Much like a new Mum who gets COMPLETELY overwhelmed by ALL OF THE THINGS/INFORMATION/ADVICE when they have a new baby, I think the next big time that this kind of overwhelm can kick in is when the kids start school.

Of course besides all the ADMIN and routines, there’s the dreaded school lunchbox that needs to be made every day, and don’t get me started that I have been doing them for almost 9 years and have another 12 billion to go. In the age of social media, there’s so many ideas and tips and Pinterest boards and stainless steel Bento boxes to give you inspiration but GOODNESS, when did it all get so complicated?

Or is that just me?

Remember back in the 80’s when your Mum made you the same lunch for 14 years in a row with the occasional lunch order scribbled on the back of a brown paper bag and a couple of silver coins thrown in? I do, it was my childhood and it was very low key. And I turned out alright?

Maybe?

There was that delicious smell of the ink from the photocopies (but it was before photocopies) remember that? Perkins paste was the go-to and if you were really lucky you might have a themed lunchbox. Ah plastic cheese sticks that were IMPOSSIBLE to open!

Me? Well we had brown paper bags and then maybe later a Décor lunch box with a fancy divider for your popper that may have been frozen if it was summer. I think I had a vegemite sambo every day, maybe left over lamb roast (if there was any left over), the occasional ham and cheese and definitely that Kraft cheese that came in a blue box that sat on the SHELF. How did that work?! I’ll tell you what though? There wasn’t a cold pack in sight to keep my lunch cool. There was a piece of fruit that was definitely NOT cut up, maybe a poppa, a packet of chips or a biscuit.

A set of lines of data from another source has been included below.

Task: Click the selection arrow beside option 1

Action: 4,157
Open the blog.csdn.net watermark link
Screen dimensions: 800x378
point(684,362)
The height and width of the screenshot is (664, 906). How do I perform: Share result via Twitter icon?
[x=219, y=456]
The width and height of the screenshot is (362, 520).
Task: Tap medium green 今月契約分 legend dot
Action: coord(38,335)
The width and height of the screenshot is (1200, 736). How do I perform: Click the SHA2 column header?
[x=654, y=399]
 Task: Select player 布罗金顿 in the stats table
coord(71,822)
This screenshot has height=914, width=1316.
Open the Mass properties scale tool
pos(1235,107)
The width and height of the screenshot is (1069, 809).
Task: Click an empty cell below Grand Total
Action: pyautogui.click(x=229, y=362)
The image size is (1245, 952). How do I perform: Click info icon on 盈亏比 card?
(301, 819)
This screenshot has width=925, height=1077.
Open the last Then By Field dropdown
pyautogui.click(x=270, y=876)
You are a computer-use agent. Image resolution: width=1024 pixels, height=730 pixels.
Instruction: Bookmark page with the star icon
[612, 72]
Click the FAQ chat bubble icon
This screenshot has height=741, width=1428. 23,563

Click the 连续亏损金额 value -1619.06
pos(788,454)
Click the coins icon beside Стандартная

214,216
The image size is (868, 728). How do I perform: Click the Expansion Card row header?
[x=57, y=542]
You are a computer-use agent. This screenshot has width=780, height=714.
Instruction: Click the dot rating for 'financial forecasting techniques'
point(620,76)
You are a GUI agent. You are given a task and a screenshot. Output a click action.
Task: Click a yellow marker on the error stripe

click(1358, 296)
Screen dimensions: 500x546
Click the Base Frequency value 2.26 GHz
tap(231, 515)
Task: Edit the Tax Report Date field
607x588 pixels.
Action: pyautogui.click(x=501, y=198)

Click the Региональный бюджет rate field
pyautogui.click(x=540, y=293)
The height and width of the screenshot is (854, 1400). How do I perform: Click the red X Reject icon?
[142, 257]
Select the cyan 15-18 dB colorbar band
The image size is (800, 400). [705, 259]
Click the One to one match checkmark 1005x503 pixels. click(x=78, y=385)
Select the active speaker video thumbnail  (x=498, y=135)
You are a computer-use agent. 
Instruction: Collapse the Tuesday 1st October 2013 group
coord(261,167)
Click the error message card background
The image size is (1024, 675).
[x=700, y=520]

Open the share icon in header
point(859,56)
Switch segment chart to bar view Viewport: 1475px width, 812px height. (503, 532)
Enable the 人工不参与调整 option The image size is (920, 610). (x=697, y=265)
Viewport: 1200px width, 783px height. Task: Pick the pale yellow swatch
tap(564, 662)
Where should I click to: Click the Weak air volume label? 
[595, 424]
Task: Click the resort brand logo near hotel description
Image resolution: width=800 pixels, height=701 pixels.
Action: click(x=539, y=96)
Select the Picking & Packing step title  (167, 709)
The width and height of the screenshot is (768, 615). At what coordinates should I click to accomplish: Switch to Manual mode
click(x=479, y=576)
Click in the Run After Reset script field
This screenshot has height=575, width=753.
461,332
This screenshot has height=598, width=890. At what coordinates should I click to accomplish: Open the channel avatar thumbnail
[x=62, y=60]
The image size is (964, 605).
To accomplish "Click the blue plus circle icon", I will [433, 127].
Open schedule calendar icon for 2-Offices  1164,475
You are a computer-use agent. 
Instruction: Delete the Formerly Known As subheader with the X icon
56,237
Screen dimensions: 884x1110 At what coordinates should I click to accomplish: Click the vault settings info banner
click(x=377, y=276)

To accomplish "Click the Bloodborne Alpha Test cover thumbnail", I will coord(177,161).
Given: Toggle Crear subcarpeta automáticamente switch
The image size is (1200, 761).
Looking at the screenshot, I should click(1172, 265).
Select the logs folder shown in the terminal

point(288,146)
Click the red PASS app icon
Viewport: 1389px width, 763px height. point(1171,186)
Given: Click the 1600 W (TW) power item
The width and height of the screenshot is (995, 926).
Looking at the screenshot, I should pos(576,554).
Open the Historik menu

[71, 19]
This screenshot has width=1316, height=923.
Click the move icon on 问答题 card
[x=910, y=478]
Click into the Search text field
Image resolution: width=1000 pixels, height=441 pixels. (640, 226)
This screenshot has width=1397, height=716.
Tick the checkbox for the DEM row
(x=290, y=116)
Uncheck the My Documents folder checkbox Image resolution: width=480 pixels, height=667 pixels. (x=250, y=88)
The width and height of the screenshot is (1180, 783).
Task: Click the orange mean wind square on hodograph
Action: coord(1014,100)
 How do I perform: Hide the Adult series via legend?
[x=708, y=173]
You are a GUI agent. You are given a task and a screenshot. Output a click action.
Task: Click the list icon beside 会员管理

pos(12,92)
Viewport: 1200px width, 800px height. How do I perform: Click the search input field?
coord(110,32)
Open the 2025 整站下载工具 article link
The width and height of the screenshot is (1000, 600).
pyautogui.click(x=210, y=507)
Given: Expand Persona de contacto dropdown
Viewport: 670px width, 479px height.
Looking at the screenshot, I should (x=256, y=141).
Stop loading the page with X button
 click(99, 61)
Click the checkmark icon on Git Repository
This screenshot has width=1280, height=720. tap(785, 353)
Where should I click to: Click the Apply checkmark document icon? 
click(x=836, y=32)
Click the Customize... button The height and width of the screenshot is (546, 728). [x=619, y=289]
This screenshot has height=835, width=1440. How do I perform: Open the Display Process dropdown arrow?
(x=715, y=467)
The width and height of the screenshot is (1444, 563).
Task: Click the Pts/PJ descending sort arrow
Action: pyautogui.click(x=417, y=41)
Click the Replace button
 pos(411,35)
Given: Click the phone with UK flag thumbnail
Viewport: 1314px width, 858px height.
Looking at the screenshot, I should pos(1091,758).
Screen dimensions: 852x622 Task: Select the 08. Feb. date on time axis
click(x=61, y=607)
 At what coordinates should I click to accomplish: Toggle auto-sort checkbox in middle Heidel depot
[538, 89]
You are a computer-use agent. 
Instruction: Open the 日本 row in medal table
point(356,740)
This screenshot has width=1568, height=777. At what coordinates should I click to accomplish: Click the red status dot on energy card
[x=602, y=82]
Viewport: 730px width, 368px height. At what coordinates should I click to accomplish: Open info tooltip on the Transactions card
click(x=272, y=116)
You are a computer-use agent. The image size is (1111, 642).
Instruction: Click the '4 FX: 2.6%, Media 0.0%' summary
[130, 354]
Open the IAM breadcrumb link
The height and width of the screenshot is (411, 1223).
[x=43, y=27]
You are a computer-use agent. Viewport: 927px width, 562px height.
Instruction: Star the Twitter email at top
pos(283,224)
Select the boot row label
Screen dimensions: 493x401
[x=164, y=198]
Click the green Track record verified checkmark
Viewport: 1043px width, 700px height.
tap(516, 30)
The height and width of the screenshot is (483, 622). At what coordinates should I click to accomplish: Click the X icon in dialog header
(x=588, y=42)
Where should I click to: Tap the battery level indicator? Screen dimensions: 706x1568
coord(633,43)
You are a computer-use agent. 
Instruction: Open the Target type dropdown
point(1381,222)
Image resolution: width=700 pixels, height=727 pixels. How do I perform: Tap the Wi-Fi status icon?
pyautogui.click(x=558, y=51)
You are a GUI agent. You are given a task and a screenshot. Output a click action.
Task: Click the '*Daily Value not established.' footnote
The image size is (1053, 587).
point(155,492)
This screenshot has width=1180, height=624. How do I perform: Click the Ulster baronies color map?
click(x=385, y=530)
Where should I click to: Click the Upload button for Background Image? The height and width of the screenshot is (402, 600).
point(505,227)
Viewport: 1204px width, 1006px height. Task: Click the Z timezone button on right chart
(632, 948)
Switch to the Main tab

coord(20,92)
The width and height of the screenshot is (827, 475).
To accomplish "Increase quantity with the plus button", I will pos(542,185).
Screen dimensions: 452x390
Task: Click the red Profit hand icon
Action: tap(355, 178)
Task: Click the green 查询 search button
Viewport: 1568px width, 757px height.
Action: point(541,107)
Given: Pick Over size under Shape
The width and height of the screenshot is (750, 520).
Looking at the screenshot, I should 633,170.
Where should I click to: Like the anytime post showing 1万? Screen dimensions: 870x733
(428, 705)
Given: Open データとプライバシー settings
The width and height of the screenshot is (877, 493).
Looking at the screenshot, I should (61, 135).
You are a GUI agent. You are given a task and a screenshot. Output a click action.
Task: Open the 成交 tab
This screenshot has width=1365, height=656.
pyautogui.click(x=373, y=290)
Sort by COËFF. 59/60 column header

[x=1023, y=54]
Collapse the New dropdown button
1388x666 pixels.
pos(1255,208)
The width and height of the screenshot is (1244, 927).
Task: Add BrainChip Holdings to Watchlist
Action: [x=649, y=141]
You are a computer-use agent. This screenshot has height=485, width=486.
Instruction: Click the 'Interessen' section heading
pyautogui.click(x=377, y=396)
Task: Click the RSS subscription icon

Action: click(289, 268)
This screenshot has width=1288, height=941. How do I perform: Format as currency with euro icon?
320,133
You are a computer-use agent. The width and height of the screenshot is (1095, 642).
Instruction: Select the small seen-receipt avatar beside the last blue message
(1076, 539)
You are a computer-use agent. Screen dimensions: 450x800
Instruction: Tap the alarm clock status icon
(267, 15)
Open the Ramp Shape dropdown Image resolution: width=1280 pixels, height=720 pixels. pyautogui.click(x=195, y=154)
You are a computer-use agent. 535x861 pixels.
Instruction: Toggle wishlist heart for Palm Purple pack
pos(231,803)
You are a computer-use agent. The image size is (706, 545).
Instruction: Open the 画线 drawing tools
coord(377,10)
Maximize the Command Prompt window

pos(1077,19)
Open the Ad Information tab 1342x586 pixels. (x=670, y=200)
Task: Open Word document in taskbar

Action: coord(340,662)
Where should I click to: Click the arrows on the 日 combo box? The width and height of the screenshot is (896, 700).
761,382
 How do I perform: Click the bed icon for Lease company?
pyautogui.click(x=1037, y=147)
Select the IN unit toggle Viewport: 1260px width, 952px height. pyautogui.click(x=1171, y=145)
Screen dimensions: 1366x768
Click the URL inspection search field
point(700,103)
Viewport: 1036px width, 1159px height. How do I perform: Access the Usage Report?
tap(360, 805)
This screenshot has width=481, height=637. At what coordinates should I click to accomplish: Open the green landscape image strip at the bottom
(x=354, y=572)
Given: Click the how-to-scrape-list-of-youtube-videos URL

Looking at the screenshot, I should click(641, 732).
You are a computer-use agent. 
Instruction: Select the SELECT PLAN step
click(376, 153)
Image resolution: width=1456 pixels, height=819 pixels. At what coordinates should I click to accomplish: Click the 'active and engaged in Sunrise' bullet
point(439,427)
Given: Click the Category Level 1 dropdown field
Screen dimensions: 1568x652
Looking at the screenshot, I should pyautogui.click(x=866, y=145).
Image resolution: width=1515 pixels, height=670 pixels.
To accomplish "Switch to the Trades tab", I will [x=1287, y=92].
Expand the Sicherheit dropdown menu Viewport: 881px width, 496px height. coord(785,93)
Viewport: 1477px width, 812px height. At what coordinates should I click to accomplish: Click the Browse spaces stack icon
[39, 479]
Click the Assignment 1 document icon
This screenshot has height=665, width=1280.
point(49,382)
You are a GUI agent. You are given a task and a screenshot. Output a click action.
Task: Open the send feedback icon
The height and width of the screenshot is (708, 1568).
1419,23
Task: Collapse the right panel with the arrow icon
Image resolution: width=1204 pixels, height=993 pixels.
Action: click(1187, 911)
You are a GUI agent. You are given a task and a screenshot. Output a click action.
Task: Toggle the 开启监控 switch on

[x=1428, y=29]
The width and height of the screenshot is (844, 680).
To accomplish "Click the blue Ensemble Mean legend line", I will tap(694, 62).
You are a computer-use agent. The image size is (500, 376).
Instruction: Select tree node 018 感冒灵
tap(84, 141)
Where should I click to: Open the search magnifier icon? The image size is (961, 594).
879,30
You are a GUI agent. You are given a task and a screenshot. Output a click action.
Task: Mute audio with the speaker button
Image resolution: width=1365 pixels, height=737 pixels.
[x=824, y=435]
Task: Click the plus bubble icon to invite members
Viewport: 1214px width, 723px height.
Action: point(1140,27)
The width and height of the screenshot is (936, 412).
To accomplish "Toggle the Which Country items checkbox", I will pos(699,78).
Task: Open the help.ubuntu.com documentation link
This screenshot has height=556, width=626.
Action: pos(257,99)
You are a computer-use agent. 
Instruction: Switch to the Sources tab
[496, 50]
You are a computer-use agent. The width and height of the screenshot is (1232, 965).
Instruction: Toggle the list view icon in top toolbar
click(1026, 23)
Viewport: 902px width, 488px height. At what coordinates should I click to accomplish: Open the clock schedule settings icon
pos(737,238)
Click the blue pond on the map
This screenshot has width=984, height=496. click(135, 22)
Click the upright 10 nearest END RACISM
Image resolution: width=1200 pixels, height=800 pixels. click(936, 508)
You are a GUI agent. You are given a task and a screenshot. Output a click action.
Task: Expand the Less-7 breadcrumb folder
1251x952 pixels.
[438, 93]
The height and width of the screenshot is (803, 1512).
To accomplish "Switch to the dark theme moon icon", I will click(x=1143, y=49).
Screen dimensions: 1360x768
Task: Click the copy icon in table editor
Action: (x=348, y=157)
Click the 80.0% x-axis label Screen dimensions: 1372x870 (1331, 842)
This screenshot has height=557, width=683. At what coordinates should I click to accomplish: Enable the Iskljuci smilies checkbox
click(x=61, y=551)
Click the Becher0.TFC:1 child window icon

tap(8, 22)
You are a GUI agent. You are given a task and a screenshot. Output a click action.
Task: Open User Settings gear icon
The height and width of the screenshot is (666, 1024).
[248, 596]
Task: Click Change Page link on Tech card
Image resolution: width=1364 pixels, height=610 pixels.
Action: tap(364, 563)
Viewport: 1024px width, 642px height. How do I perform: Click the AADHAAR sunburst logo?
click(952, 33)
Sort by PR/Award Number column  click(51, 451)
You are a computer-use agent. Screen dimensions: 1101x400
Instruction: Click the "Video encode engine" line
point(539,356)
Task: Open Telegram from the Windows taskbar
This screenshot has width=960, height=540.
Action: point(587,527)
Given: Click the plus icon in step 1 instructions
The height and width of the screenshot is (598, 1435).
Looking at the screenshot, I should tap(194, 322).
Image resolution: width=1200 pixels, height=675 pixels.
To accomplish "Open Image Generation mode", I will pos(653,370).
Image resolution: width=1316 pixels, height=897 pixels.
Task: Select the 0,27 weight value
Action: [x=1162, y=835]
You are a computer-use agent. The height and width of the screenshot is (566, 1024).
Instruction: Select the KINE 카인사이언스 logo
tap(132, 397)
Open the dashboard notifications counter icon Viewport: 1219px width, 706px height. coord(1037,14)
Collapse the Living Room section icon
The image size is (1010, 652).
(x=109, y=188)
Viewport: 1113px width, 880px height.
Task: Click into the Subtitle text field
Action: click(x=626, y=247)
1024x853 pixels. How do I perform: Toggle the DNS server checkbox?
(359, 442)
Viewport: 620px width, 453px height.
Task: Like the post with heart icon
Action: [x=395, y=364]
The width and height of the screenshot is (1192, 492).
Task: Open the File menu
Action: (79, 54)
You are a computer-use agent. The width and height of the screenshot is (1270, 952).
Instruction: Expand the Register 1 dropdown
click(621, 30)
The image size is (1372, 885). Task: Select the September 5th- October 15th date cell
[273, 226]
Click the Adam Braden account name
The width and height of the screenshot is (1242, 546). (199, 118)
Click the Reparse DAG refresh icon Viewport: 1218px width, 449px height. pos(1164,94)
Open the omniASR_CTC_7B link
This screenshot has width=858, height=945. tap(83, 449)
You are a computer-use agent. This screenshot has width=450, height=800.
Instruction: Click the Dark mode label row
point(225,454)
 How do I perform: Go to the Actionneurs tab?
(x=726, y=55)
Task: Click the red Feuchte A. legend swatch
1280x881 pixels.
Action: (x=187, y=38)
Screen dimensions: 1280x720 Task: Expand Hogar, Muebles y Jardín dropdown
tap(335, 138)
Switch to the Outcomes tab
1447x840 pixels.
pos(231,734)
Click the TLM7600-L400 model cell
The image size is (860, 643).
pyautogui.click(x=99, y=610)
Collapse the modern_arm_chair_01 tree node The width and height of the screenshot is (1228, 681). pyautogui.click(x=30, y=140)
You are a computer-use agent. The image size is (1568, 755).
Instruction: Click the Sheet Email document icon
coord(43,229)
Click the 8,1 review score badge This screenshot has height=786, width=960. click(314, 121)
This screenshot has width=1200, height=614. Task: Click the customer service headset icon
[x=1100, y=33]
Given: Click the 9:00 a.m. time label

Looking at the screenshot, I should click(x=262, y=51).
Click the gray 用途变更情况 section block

It looked a little like this (praise be the blessed honey jumble):

And if we were REALLY lucky Mum might have thrown in one of those cake rolls. OH MY GOD THEY WERE THE BEST. So fake. SO GOOD.

Interestingly enough, I find it funny now that as an adult I crave all these things when I am feeling emotional or stressed or just over being an adult. Is that just me? And ESPECIALLY when I was pregnant they were my main cravings. I mainlined Pine Orange poppas, those cake rolls, anything with pink icing. It wasn’t pretty. And I BET there is a correlation between the comforts of home and childhood at these times of stress in our lives.

It was all very low-key and basic and no fuss and no one had a choice otherwise did they? Well, I didn’t at least.

I approach my own kids lunches in much the same way: low key. It’s not that I don’t care, it’s just that it actually doesn’t MATTER. My kids don’t seem to care and would sooner eat a plain bread roll rather than a cold mini quiche or homemade sushi roll. They just don’t seem to care! If I have time I will bake, other times it’s a dodgy biscuit thrown in which I can pretend I was trying to go for a naked/plastic free thing but in all honesty it’s just that I am not bothered and did I mention, IT DOESN’T MATTER? And the bits I mean don’t matter isn’t the quality of what they are eating, I mean more the pressure parents put on themselves to be better! Create fancy! You know? But all means if you want to do go…hats off girlfriend I wish I could be bothered!

So even now in 2018, my girl’s school lunches look the same as mine:

A sandwich
1-2 pieces of fruit (I do cut them up though in the hope of getting them eaten)
A biscuit (sometimes homemade, sometimes not) or packet of chips
Water (I can’t have a pine orange in sight or I will neck it!)

I search the shelves at Woolies when I am there for bargains to fill the lunchbox too. Whether it’s the Woolworths Cheese and Crackers or a Macro chip they have a great selection of school lunchbox items I can mix with homemade stuff which suit our family.

Some of my favourites are these:

And then anything from the Macro aisle that makes me feel like I am making an effort. When clearly, I’m not. These are like crack.

And because my kids love it – anything antipasto and cheese and olives and ALL THE THINGS. These olives are a go-to as well.

Sometimes a piece of fruit will come back, and I will return it, sometimes it will all be eaten, other times the whole thing will be full and I make them eat it before they get any afternoon tea.

It’s low-key. And we are all for it. I’m sure we are not the only ones!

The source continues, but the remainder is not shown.